(Rows from a dataset)
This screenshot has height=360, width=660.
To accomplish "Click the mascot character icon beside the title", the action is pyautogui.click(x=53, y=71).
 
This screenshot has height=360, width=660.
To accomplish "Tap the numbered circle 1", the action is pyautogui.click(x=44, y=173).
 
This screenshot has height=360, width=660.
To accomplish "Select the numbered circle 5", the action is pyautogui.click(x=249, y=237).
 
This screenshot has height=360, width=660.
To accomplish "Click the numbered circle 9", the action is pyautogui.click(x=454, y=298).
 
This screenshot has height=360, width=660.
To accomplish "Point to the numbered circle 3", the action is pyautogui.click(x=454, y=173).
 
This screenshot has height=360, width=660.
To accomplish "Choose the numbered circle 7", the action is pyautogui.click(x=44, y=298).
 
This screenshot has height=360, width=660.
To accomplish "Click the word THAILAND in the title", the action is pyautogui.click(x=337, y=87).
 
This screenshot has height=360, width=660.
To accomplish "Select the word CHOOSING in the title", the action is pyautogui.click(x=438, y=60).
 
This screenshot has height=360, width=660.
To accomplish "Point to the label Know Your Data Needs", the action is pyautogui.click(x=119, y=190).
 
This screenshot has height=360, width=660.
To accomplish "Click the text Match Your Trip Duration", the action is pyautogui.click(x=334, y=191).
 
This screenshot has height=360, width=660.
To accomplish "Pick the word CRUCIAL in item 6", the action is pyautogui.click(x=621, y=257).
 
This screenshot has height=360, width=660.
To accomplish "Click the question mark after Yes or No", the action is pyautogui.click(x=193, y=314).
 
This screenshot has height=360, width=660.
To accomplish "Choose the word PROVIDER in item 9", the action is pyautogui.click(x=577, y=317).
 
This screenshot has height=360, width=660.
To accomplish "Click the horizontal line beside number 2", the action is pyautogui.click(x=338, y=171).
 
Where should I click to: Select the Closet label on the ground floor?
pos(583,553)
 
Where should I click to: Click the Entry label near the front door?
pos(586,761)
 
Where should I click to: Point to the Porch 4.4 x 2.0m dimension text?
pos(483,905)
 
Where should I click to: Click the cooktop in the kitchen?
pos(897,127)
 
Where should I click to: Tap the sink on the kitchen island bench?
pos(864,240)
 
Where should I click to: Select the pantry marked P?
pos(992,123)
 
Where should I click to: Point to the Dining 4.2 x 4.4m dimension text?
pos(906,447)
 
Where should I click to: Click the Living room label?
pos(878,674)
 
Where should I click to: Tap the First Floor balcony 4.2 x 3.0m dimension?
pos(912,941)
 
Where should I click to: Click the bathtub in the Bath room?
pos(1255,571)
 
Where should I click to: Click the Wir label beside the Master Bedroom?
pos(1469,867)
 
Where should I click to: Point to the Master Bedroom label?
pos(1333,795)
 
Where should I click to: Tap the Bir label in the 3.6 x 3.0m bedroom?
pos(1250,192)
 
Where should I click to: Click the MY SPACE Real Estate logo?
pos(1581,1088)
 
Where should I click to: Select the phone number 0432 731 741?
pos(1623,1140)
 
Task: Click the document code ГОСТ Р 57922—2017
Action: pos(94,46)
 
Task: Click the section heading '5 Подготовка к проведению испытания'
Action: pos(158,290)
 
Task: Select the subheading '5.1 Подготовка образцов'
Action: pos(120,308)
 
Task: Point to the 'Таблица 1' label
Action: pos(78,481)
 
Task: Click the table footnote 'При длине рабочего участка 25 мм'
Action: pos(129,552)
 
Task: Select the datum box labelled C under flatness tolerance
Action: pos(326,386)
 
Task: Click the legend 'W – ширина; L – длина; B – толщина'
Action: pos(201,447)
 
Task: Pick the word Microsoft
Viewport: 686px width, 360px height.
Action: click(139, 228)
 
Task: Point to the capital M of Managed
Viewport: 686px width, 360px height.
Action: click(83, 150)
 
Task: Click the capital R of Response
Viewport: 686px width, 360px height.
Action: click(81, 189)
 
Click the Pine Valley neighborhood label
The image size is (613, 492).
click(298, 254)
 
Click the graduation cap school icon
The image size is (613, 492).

▶ _SET PROBLEM_: Identify every line in the entries above that contains the string "icon", matching case exactly, and copy each of those lines in full.

▶ _COMPLETE ANSWER_:
To accomplish "Click the mascot character icon beside the title", the action is pyautogui.click(x=53, y=71).
Click the graduation cap school icon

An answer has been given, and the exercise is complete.